The issue a lot of people have with fracking is not just the local environmental damage, but also the deeper issue of whether it's worth pouring investment into an obsolete industry that is going to produce inputs for other obsolete industries, all of which are environmentally damaging on any scale, just so you can gain a bit of energy security in the here and now. It's not just kicking the can down the road on your future energy security - it's also pushing us towards an extremely chaotic and difficult future for everybody.


They are other important uses hydrocarbons other than energy production. So calling them obsolete seems a bit of a stretch.

For example take coal one of the dirtiest fossil fuels. Steel plants making carbon steel steel need to convert that coal into coke. Even an electric arc furnace needs coke to make carbon steel.

Similar things with other hydro-carbons.
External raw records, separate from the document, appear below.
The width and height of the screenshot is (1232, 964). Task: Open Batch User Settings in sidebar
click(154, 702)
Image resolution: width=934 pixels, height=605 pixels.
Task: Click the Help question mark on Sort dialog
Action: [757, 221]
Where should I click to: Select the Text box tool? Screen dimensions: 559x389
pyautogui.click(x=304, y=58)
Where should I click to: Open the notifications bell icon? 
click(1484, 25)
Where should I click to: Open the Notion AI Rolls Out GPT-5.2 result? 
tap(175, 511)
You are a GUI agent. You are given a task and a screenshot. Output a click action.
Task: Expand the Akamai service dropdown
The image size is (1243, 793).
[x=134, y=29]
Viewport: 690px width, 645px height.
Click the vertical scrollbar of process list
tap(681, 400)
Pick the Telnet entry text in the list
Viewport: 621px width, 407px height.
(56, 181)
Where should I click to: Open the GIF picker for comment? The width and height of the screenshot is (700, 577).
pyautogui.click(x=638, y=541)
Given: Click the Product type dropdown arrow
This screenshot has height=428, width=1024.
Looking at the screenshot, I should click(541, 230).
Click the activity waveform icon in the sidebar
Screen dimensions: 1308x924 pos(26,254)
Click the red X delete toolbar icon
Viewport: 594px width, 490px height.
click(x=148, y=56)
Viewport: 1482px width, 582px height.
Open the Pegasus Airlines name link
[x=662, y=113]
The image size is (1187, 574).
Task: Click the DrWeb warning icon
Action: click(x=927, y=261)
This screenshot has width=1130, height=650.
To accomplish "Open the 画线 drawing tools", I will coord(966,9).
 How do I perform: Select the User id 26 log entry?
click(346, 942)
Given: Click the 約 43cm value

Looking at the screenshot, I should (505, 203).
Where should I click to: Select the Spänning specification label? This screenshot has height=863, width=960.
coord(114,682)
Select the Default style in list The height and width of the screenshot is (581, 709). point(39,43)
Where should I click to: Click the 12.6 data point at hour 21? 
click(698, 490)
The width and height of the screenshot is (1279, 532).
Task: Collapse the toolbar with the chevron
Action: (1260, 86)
So its not like we are gonna stop using them even if the grid was entirely renewable and nuclear.

Now industrial processes that use such hydrocarbons to produce useful stuff other than energy are certainly a minority of the market. So mines and wells for such things will still exist. So the tech is still useful, but we just ideally stop using these hydro-carbons as fuel.


You need a little bit of carbon to make carbon steel, but the vast majority of the coke is used for heat and producing a reducing atmosphere to reduce the ore. Both of those can also be done with a process using Hydrogen.


He sort of has a point in that there are some products (plastics, etc) that are only produced from crude oil. The problem is it's pretty doubtful that fracking would be worthwhile if that was the only demand - there's more than enough normal crude to produce plastics.

As I understand it, most fracking isn't even profitable right now - it is only profitable if oil prices are relatively high.


You left out the matrix on the other side of the equation.

What is the cost of not fracking? Very, very debatable.

On a case by case evaluation, the risk from any single fracking well seems much higher than the risk of not using that well. On the aggregate, the calculation may be different. But again, it is all very arguable.

In an argument of this consequence, the side that says, "That's secret information" should lose.


> In Europe, they made the decision to ban fracking, and also eliminate nuclear energy

Well the difference being fracking for natural gas is an environmental disaster that will leave untold problems for the future to clean up, and nuclear energy is one of the cleanest forms of energy we have.


Also maybe read the entire article on using fracking wastewater on crops:

Until now, government authorities have only required limited testing of recycled irrigation water, checking for naturally occurring toxins such as salts and arsenic, using decades-old monitoring standards. They haven’t screened for the range of chemicals used in modern oil production.

No one knows whether nuts, citrus or other crops grown with the recycled oil field water have been contaminated. Farmers may test crops for pests or disease, but they don’t check for water-borne chemicals. Instead, they rely on oversight by state and local water authorities. But experts say that testing of both the water and the produce should be expanded.


This is surprising to me because in North Dakota there have been plenty of brine spills (from storage tanks) and it seems to destroy the farmland. It's nearly impossible to clean up and it always makes its way into major waterways.

I can't believe a farmer would intentionally use this to water their crops, it wouldn't make any business sense.


I don't know anything about this, but contamination seems plausible, as you say, and it would probably make sense for California to update its regulations to make sure the crops grown with this water are safe for consumption.

I think this is a pretty unusual situation. As far as I know, most spent frack fluid is reused in oilfield operations or disposed of in deep disposal wells.